- _Exercise aim_: Scan the entries for "agent". Every line that holds it is to be copied.

- _Source data_:
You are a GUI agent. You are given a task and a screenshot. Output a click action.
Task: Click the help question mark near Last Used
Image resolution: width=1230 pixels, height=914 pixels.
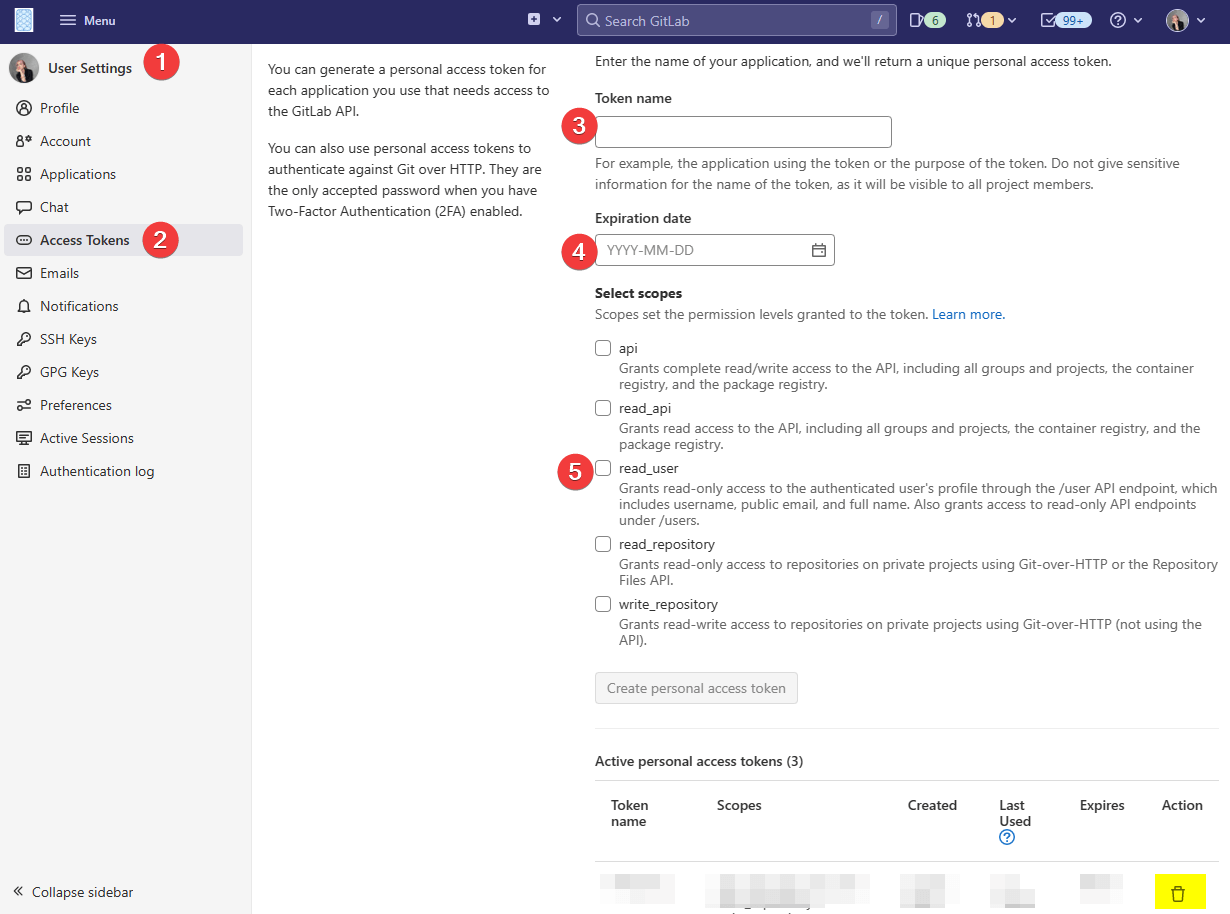click(x=1006, y=837)
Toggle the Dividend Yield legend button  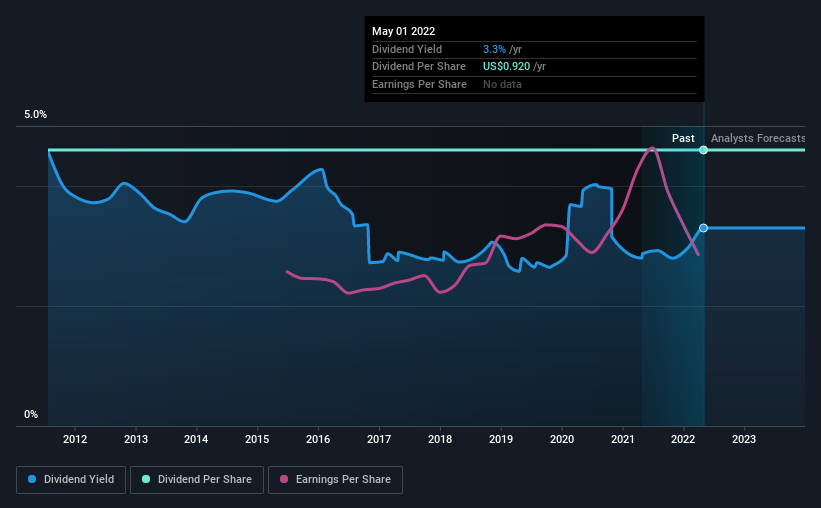point(71,480)
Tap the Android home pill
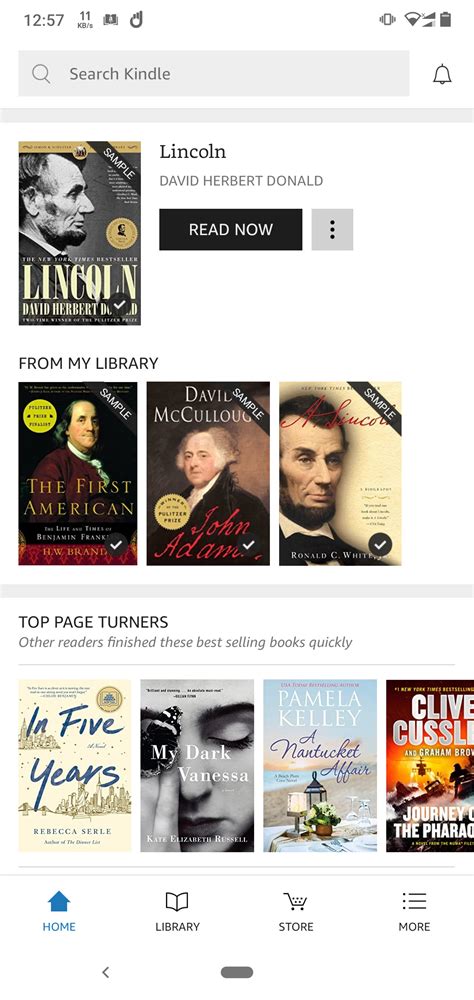This screenshot has height=1000, width=474. tap(237, 972)
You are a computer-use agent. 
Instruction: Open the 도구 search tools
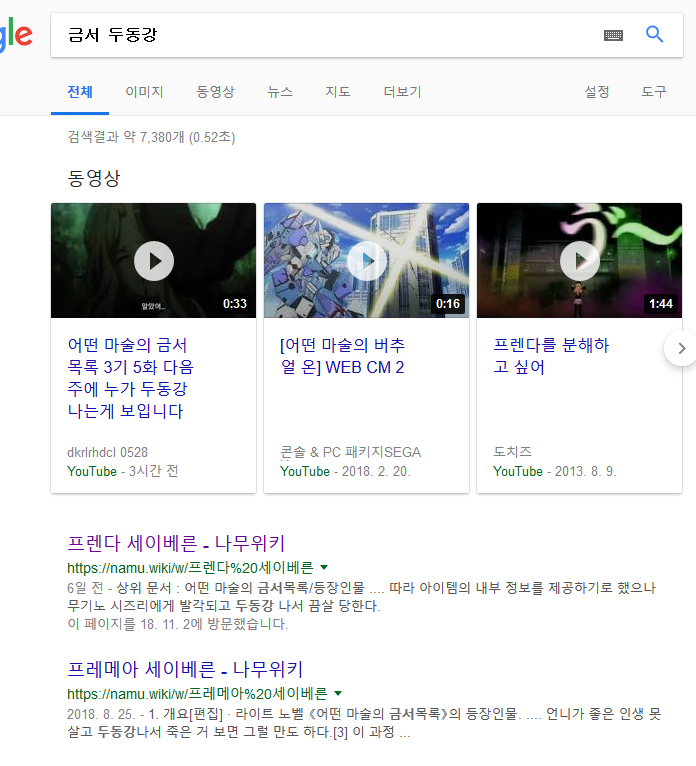click(654, 92)
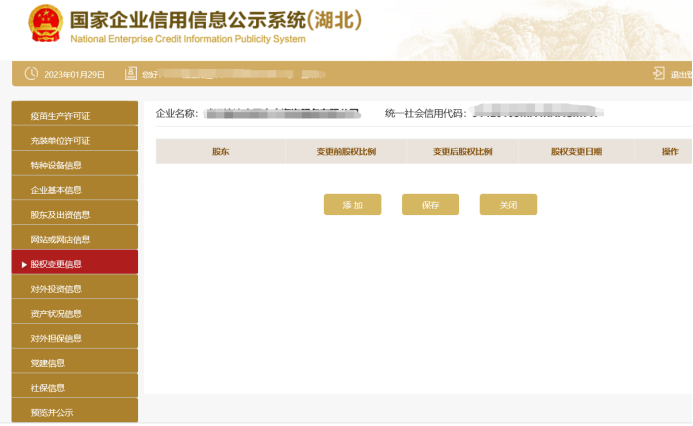Click the 添加 button
This screenshot has height=426, width=693.
(x=352, y=204)
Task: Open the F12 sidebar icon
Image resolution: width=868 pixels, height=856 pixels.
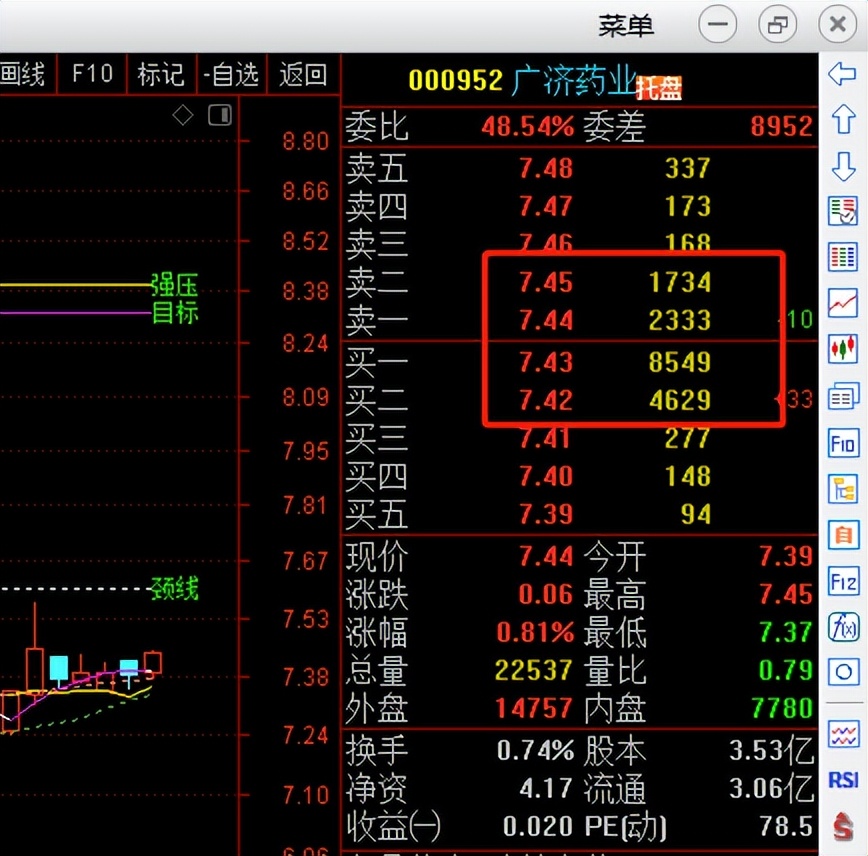Action: [843, 580]
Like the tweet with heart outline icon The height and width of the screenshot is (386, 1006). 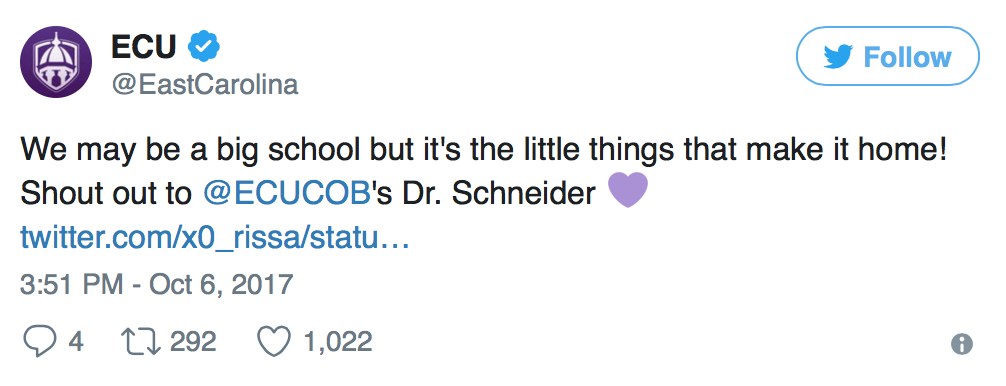click(274, 342)
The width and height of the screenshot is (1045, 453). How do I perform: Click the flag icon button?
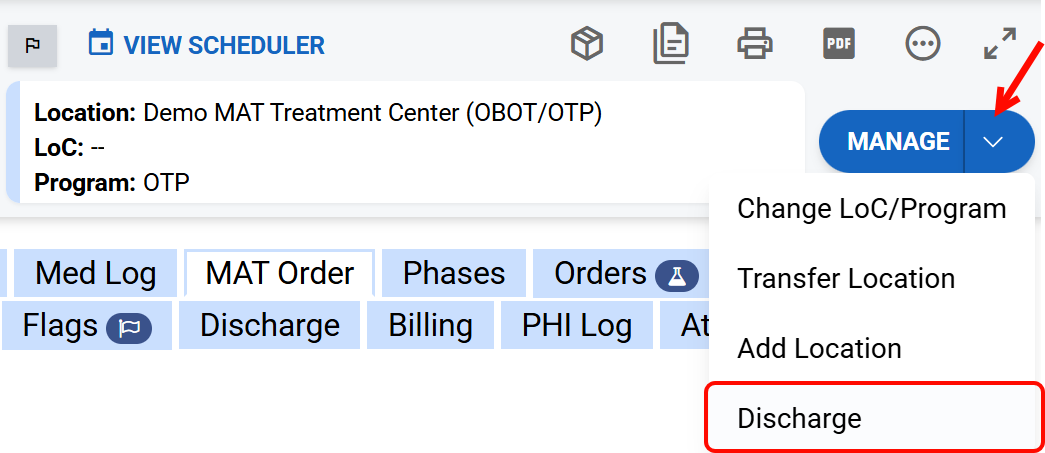coord(32,46)
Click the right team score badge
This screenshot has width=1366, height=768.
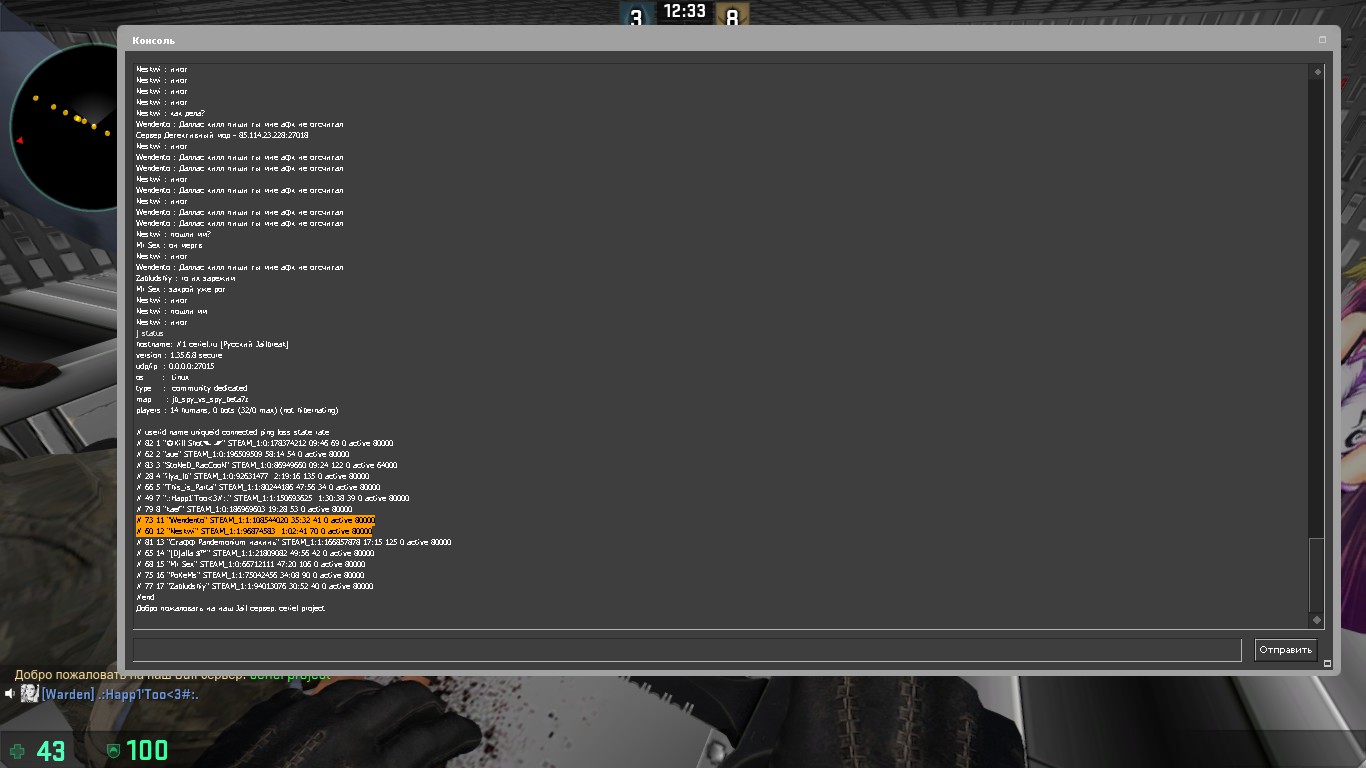click(x=732, y=16)
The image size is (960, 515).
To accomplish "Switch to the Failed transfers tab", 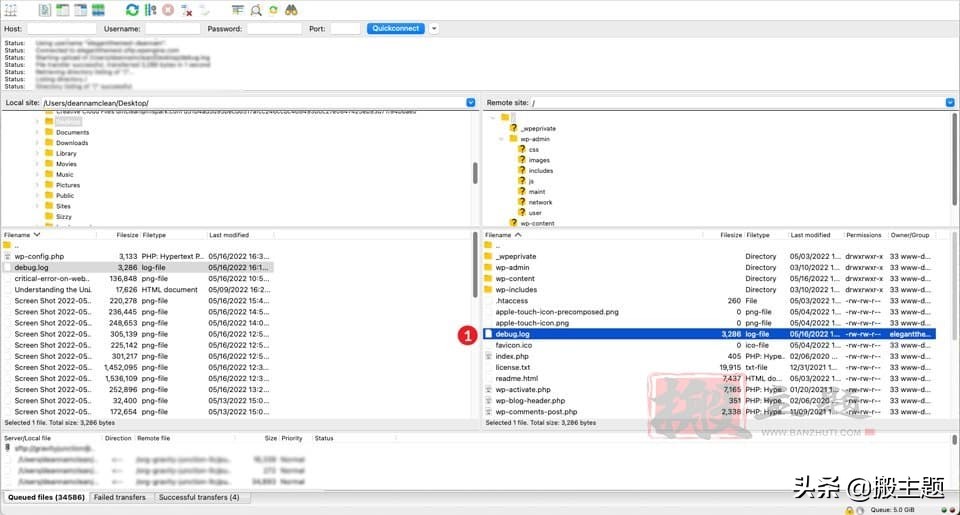I will click(120, 497).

- _Reply to the exercise_:
You are a GUI agent. You are given a task and a screenshot. Output a click action.
You are a computer-use agent. 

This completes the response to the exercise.